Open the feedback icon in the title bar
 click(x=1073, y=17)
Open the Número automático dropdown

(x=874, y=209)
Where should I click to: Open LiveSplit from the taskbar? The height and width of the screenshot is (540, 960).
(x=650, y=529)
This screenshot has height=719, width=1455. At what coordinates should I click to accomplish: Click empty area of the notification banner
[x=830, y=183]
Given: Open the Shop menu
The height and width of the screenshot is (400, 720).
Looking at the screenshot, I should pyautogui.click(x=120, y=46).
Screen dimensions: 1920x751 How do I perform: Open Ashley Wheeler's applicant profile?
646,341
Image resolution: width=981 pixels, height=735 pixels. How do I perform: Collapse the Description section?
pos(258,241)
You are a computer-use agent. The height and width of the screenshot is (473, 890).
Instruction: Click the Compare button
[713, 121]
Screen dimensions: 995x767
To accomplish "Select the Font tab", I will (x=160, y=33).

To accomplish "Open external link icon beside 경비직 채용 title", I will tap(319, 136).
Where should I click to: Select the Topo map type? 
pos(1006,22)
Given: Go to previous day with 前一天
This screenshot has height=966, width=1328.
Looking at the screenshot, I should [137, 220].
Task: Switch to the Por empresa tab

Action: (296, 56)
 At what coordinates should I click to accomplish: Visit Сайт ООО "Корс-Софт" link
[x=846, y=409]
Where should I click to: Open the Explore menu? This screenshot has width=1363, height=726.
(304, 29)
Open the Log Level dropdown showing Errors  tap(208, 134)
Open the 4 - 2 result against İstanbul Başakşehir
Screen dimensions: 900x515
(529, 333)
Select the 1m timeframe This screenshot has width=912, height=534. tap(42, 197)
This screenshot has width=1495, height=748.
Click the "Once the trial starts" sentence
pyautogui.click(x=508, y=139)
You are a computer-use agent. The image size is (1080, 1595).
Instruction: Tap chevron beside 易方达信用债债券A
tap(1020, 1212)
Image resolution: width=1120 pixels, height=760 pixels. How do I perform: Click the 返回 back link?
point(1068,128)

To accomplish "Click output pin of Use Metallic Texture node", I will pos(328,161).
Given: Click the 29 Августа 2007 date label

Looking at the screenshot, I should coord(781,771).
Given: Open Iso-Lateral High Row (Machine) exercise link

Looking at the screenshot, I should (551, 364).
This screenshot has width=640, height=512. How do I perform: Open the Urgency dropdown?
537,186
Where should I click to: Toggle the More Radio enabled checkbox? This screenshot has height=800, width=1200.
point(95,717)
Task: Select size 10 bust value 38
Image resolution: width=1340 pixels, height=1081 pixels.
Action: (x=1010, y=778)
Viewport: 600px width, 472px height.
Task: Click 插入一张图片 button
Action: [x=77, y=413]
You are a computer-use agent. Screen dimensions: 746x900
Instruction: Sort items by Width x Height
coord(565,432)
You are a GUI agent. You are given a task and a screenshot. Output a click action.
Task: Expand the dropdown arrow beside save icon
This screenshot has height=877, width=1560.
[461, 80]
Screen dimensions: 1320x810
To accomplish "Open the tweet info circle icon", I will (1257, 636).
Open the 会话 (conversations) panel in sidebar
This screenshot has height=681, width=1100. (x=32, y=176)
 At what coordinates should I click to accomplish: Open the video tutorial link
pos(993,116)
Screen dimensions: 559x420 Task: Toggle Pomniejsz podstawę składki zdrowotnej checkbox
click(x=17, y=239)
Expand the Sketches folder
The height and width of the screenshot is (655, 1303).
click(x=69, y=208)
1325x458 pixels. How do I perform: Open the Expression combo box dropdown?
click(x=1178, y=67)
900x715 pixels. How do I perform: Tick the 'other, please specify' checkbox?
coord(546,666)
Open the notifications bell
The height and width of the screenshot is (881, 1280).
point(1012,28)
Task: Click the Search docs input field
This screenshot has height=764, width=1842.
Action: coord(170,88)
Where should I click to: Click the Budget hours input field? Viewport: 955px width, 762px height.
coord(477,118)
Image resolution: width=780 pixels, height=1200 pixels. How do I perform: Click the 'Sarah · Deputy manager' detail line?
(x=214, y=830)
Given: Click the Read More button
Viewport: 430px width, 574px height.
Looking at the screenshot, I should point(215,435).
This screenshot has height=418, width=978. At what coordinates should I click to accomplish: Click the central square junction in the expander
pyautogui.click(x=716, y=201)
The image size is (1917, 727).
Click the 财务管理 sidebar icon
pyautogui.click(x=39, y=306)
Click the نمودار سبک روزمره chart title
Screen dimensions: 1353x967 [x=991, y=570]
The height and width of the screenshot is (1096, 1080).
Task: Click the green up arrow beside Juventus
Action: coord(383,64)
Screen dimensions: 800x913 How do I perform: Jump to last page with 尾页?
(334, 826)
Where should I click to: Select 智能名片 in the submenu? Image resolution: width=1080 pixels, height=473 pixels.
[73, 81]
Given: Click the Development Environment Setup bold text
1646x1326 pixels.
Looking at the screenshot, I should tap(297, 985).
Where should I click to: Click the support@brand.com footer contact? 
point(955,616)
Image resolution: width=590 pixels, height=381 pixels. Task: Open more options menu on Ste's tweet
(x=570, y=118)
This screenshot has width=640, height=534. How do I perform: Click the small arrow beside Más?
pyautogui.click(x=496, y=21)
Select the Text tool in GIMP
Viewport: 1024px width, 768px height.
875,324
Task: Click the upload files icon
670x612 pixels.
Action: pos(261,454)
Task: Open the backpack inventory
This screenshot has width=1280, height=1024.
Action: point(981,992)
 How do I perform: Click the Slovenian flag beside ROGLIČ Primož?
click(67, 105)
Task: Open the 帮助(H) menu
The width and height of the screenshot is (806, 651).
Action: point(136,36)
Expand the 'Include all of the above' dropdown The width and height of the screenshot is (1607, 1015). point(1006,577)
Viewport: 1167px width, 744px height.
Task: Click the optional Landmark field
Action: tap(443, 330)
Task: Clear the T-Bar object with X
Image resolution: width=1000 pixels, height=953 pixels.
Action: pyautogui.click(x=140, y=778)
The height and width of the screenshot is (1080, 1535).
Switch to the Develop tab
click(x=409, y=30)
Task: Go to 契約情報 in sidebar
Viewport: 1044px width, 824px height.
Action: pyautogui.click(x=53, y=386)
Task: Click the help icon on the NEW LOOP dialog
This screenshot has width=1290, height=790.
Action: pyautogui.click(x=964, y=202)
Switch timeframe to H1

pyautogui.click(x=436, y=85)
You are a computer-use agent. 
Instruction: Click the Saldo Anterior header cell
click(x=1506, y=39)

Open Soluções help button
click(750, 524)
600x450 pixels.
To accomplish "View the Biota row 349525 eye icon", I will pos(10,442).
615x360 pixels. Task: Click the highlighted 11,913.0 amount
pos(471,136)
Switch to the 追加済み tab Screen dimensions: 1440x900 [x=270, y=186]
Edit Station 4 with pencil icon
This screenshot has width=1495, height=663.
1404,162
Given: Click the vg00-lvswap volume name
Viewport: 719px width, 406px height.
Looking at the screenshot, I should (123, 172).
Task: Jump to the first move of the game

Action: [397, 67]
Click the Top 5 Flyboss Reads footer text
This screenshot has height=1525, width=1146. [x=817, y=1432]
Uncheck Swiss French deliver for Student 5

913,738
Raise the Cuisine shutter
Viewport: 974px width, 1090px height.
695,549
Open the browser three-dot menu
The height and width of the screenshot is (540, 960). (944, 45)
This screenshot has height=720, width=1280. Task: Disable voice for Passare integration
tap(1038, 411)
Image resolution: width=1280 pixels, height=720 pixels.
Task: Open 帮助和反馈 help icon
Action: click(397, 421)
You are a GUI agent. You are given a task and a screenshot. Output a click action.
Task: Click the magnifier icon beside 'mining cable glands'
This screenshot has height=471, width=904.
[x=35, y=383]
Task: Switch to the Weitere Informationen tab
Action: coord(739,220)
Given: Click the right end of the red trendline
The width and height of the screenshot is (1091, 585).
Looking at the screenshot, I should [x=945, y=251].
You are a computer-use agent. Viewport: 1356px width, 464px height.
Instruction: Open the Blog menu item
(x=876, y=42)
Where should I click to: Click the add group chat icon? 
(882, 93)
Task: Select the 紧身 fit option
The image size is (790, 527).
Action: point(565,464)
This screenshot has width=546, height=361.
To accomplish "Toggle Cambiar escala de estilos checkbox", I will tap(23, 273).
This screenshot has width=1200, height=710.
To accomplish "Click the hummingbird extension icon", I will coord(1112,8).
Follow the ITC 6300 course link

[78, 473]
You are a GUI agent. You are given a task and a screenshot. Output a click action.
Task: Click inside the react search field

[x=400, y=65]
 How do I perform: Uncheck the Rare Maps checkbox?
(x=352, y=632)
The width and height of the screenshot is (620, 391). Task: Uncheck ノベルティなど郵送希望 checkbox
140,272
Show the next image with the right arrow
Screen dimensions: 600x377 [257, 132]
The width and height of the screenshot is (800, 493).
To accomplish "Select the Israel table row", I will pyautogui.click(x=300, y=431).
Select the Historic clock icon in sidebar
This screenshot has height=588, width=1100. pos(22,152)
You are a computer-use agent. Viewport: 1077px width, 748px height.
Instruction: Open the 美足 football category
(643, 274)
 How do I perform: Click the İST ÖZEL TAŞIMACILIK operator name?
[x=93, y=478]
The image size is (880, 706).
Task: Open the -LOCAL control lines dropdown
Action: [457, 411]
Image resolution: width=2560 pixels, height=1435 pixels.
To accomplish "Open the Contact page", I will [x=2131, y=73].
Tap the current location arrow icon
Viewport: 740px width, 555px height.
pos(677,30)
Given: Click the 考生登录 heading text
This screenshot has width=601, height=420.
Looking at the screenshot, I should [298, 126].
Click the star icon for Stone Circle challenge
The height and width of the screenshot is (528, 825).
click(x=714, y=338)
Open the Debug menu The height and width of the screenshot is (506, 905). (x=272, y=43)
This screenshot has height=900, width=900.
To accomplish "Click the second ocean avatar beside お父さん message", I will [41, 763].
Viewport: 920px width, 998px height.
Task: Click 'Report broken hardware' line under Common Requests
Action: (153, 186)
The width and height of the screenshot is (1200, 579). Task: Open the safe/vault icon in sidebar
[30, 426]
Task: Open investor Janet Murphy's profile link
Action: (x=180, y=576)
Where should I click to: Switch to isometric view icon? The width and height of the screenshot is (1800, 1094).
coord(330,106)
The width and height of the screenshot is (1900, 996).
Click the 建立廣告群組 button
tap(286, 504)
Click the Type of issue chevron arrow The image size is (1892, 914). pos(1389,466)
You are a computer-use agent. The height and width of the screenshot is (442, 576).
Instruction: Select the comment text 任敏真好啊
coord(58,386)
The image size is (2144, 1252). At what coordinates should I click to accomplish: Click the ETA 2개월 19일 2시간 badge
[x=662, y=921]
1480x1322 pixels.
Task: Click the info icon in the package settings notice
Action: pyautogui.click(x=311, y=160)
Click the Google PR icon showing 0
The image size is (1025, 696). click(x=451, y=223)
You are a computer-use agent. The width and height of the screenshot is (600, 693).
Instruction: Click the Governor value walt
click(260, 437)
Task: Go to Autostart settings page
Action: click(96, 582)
-*-
_Work instruction_
Lines with the word "agent": how many appear in the data? State only the number.

_Task response_
11